Schwere Angriffe

Selenskyj an Bewohner: „Verlasst sofort Donezk!“

Ausland
30.07.2022 23:11

Angesichts der massiven Angriffe der russischen Armee im Osten des Landes hat der ukrainische Präsident Wolodymyr Selenskyj die Menschen zum Verlassen des Gebiets rund um Donezk aufgerufen. „Im Donbass sind Hunderttausende Menschen, Zehntausende Kinder, viele lehnen es ab zu gehen“, sagte Selenskyj in seiner abendlichen Videoansprache am Samstag. Er appellierte aber eindringlich an die Bewohner im Donbass, ihren Standpunkt zu überdenken.

„Glauben Sie mir“, sagte er in flehendem Ton. „Je mehr Menschen aus dem Donezker Gebiet gehen, desto weniger Leute kann die russische Armee töten.“ Zuvor hatte die ukrainische Regierung eine verpflichtende Evakuierung angeordnet mit der Begründung, dass die Bürger sich vor Beginn der Heizsaison rechtzeitig in Sicherheit bringen müssten, da die Gasleitungen durch den Krieg im Gebiet Donezk zerstört seien. Selenskyj betonte nun, dass alles organisiert werde für die Flucht der Menschen aus den von der Ukraine noch kontrollierten Gebieten der Region.

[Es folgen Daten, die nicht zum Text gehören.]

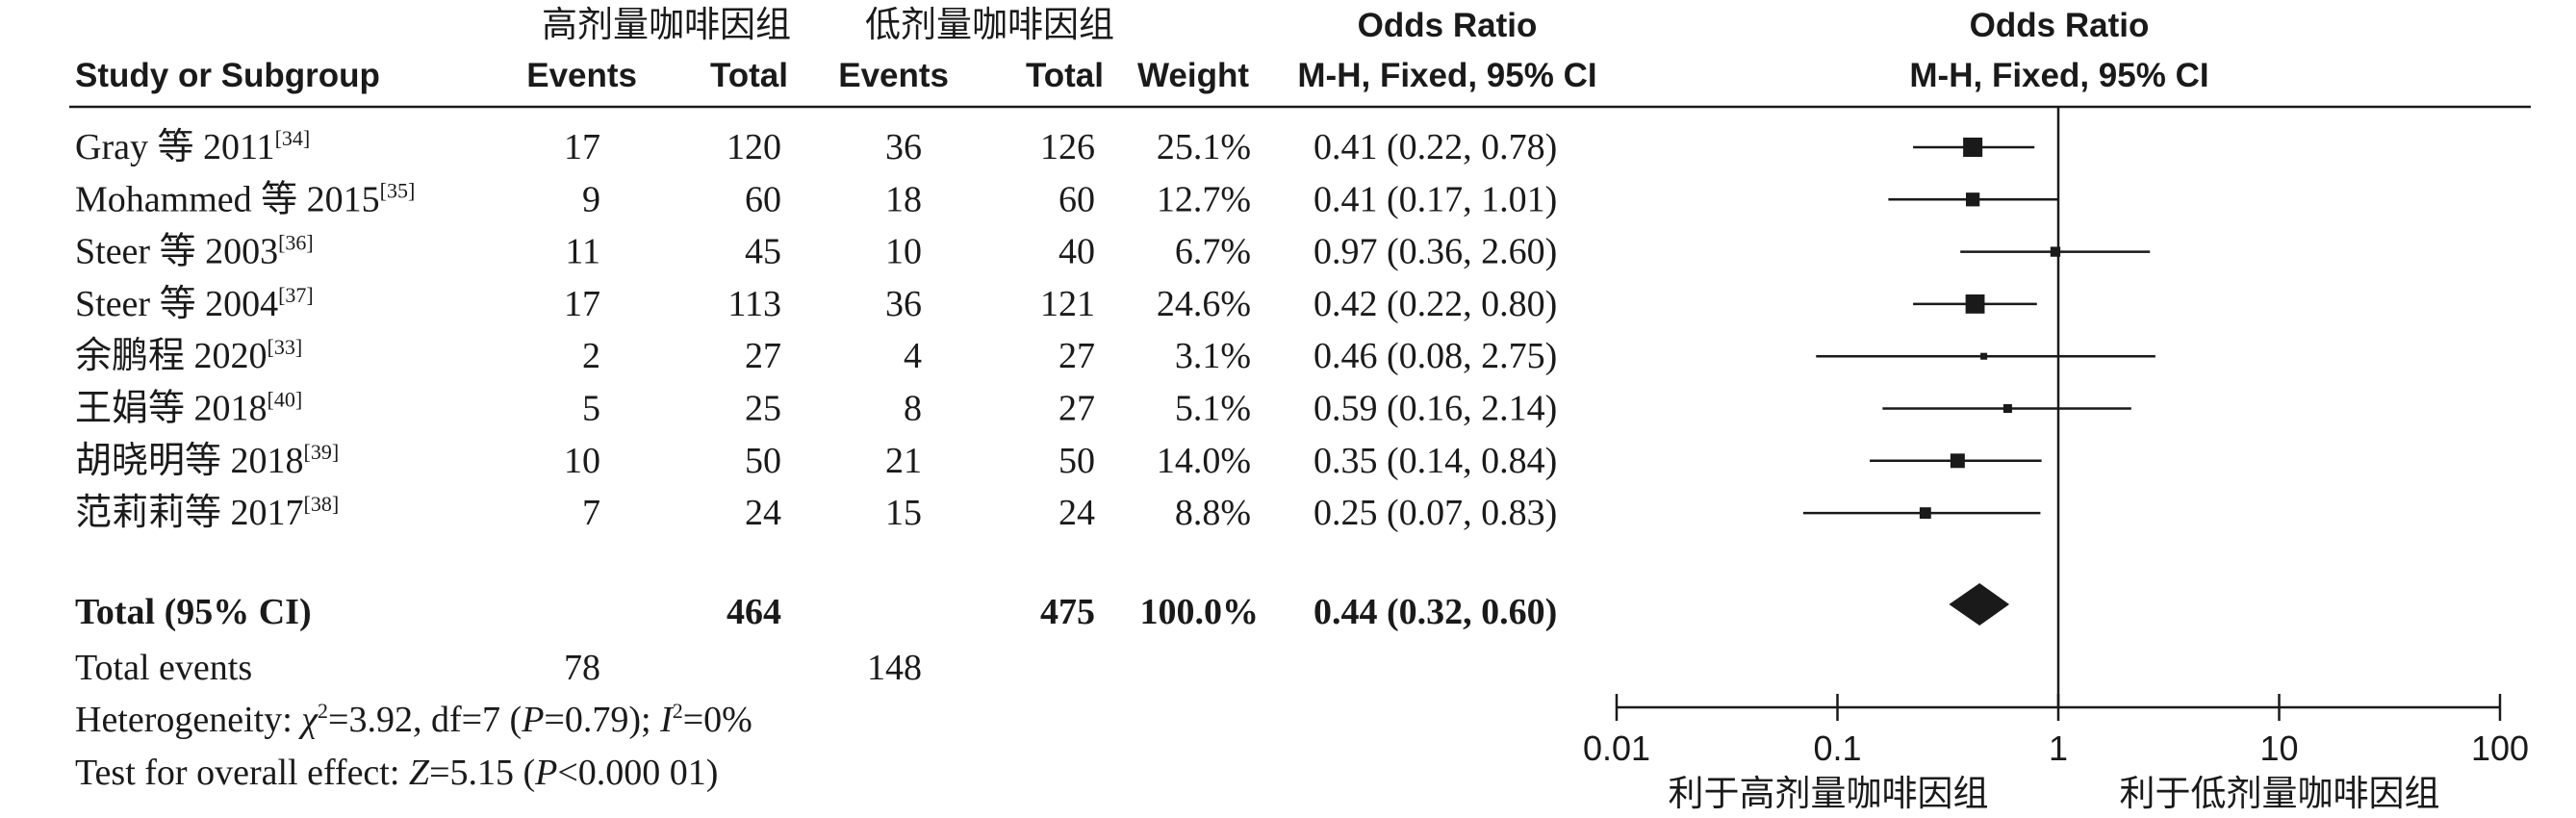 The width and height of the screenshot is (2576, 818). I want to click on study-name: 范莉莉等 2017[38], so click(207, 512).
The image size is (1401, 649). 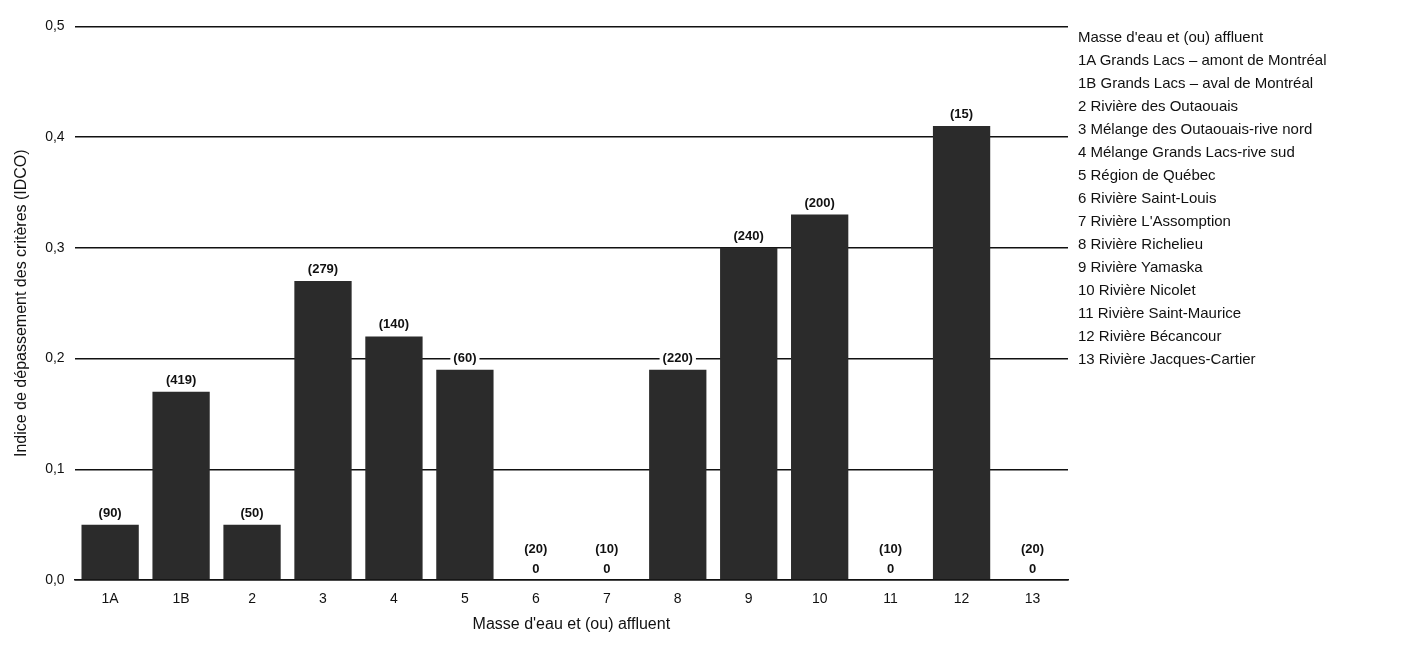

Wolodymyr Selenskyj (Bild: AP)
Wolodymyr Selenskyj

Der 44-jährige Staatschef bezeichnete Russland einmal mehr als einen „Terrorstaat“ und forderte die internationale Gemeinschaft auf, das Land zu isolieren. Wenn Russland von den USA als „Terrorstaat“ eingestuft werde, würden alle Partner die Verbindungen mit dem Land kappen. Der Präsident verurteilte noch einmal mit Nachdruck die Tötung von ukrainischen Kriegsgefangenen in einer Haftanstalt in Oleniwka im Gebiet Donezk. Nach russischen Angaben wurden dort am Freitag 50 Gefangene durch einen Raketenangriff von ukrainischer Seite getötet. Die Ukraine wiederum wirft Russland vor, die Soldaten gezielt getötet zu haben. Die Angaben waren nicht unabhängig überprüfbar.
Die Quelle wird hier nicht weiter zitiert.